## EXERCISE
Go through the entries below from the first line and transcribe each one exactly, ending with the line that contains "Send (54, 1999)".

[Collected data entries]
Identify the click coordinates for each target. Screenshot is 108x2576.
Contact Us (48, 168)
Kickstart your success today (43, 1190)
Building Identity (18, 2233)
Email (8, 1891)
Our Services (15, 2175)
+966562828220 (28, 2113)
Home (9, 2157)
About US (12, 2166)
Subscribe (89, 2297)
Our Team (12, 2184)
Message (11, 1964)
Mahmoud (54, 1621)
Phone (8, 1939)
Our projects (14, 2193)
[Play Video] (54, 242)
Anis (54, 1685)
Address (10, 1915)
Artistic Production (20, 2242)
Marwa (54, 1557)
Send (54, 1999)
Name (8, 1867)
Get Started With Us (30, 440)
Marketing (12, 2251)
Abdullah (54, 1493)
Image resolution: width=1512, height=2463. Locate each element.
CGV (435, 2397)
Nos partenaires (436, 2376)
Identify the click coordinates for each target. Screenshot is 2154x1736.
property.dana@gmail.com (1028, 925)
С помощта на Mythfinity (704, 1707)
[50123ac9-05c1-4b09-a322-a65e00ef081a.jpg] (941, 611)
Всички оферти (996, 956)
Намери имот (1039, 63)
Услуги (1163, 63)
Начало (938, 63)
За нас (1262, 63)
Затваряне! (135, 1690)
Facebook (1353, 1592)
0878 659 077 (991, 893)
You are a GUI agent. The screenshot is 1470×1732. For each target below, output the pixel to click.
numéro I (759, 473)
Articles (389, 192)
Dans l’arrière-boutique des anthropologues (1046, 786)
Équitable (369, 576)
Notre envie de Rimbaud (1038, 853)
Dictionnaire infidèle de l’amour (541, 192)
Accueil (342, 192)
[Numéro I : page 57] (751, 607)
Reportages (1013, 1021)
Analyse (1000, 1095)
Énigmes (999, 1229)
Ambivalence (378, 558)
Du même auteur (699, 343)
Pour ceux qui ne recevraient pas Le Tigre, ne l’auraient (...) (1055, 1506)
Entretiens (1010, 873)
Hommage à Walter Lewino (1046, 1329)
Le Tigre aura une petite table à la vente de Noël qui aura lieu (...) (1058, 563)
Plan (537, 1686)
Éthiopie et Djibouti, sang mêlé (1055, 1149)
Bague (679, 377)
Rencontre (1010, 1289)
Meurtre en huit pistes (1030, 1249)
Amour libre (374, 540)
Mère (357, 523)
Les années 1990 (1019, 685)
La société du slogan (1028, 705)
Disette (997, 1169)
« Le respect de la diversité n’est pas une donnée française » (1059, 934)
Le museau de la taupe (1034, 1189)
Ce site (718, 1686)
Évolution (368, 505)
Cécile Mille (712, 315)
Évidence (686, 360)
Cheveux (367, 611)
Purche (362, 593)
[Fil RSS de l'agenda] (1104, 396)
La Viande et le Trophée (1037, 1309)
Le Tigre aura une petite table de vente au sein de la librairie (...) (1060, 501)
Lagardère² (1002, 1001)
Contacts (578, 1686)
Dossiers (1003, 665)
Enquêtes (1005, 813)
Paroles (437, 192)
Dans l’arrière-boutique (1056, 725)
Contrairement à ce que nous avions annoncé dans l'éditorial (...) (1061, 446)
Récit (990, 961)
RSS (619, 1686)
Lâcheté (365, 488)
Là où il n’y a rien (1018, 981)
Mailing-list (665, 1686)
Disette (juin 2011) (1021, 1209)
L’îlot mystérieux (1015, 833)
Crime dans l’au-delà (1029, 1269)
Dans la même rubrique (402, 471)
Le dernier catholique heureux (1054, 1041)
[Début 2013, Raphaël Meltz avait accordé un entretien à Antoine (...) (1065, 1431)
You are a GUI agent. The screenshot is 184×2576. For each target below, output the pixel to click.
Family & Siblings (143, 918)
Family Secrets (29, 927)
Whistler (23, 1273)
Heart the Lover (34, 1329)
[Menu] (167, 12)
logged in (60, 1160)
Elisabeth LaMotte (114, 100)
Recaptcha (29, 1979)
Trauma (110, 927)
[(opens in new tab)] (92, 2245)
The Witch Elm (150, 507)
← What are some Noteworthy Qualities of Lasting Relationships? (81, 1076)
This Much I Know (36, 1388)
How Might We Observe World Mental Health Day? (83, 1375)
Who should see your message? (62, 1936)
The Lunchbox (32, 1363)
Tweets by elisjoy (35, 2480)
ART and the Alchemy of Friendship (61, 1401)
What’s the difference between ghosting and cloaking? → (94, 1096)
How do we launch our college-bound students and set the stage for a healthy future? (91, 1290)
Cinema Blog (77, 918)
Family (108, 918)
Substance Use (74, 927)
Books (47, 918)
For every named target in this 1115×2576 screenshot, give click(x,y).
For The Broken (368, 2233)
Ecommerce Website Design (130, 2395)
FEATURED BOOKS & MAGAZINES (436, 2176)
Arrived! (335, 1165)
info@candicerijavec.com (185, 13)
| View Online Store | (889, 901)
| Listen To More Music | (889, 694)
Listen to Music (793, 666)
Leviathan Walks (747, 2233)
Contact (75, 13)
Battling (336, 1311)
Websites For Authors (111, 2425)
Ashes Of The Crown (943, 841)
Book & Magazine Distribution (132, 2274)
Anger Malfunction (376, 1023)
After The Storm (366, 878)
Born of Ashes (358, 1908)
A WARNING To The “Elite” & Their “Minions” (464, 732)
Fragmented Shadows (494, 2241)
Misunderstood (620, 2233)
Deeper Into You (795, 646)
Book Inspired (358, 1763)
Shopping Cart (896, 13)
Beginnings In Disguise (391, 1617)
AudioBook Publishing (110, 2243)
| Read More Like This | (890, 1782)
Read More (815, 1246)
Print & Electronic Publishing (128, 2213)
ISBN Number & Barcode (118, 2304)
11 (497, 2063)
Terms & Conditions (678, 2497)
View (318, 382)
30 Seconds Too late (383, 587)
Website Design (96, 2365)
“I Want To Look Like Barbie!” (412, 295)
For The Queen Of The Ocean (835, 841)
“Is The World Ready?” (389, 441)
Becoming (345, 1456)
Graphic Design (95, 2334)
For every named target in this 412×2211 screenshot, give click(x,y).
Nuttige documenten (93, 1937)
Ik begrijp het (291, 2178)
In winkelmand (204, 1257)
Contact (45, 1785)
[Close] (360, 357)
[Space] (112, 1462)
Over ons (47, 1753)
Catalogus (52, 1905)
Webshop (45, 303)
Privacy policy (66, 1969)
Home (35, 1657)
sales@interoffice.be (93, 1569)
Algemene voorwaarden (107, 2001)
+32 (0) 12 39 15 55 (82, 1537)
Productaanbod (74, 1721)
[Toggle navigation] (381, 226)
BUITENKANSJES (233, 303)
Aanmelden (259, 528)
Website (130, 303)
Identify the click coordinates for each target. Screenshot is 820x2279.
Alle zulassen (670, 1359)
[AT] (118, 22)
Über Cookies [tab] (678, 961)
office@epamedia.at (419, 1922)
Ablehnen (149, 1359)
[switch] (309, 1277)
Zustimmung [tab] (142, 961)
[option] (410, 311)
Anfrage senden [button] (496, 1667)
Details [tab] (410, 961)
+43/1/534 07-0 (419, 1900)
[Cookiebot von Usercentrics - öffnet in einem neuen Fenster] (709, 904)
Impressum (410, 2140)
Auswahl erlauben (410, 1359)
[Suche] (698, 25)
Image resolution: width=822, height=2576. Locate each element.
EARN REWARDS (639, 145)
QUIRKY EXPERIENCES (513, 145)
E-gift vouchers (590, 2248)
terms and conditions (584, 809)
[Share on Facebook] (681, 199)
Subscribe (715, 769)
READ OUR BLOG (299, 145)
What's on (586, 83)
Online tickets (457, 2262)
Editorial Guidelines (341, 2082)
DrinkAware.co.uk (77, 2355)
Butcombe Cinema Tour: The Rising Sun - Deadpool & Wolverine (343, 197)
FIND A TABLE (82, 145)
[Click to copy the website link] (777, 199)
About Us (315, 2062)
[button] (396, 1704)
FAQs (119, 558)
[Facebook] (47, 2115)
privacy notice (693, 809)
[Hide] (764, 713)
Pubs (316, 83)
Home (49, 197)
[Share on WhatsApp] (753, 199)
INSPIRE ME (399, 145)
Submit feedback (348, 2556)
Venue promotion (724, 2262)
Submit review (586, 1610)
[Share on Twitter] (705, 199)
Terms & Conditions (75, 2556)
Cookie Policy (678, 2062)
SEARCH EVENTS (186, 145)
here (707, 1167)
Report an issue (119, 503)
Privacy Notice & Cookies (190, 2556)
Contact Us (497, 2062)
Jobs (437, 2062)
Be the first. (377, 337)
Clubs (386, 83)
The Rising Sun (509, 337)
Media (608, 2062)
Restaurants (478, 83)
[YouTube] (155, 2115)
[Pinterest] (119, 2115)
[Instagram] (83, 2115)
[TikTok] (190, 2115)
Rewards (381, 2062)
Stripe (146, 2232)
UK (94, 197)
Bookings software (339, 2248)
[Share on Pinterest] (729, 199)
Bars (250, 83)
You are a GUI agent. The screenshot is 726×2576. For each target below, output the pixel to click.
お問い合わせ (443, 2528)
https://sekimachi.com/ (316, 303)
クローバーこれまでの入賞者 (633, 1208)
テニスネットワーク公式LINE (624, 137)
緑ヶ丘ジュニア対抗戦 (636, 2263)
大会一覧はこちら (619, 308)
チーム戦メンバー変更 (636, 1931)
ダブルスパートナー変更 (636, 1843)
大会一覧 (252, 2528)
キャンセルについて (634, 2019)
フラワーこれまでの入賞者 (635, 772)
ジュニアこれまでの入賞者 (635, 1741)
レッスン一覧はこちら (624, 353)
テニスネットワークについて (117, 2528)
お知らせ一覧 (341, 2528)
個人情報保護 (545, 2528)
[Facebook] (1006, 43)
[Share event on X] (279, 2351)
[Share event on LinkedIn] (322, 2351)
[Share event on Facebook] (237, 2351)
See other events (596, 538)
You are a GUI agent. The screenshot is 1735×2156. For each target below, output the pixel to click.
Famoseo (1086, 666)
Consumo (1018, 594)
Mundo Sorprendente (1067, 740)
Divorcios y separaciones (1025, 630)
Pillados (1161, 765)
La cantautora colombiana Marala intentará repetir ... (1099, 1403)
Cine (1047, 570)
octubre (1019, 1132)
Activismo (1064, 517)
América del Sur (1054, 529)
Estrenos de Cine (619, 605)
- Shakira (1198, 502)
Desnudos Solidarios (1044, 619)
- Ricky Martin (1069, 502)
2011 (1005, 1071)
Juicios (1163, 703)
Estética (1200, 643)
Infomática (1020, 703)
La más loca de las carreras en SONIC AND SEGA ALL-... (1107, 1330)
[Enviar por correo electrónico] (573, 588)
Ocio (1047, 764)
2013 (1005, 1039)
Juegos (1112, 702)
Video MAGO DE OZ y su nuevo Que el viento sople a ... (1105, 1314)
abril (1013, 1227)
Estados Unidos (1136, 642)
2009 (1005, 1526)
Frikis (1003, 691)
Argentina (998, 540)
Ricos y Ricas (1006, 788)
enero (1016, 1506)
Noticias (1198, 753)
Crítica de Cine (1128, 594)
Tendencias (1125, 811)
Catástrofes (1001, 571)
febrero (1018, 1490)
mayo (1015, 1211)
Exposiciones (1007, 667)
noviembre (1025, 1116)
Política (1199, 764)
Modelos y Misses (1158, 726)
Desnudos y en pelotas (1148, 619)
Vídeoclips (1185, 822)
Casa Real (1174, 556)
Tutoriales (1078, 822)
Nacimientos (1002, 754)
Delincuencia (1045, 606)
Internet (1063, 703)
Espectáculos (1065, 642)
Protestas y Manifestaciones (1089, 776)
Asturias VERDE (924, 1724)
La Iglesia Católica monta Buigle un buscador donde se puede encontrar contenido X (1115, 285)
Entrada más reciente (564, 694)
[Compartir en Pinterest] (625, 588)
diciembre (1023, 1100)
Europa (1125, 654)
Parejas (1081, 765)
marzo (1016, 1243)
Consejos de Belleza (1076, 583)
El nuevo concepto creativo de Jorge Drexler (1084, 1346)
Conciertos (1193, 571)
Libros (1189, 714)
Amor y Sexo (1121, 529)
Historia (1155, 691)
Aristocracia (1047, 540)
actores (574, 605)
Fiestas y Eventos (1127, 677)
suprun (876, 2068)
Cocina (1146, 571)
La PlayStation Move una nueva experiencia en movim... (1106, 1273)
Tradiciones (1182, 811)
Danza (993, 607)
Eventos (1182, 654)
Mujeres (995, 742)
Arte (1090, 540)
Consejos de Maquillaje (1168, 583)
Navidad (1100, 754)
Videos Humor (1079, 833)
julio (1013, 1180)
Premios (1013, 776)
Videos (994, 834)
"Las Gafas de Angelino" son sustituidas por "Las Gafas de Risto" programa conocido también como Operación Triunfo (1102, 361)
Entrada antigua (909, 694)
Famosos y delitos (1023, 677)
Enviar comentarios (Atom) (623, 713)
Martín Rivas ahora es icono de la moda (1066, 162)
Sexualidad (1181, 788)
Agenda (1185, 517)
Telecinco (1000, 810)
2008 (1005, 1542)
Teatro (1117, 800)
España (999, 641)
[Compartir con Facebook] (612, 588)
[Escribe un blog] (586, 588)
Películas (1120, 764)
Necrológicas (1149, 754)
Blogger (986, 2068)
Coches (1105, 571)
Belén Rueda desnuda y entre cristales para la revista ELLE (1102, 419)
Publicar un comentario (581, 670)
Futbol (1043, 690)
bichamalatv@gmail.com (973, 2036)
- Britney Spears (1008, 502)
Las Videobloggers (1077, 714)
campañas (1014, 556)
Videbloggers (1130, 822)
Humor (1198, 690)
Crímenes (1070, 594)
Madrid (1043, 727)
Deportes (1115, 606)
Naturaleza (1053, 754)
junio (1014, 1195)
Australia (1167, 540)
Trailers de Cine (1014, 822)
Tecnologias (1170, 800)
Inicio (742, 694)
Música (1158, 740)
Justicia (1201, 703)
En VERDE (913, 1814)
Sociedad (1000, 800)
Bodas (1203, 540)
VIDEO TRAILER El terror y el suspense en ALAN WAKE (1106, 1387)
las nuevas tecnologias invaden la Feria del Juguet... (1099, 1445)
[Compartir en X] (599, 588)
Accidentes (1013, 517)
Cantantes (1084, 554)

## RESULT
Identify the click coordinates for each target. Screenshot is 108x2576.
Contact Us (48, 168)
Kickstart your success today (43, 1190)
Building Identity (18, 2233)
Email (8, 1891)
Our Services (15, 2175)
+966562828220 (28, 2113)
Home (9, 2157)
About US (12, 2166)
Subscribe (89, 2297)
Our Team (12, 2184)
Message (11, 1964)
Mahmoud (54, 1621)
Phone (8, 1939)
Our projects (14, 2193)
[Play Video] (54, 242)
Anis (54, 1685)
Address (10, 1915)
Artistic Production (20, 2242)
Marwa (54, 1557)
Send (54, 1999)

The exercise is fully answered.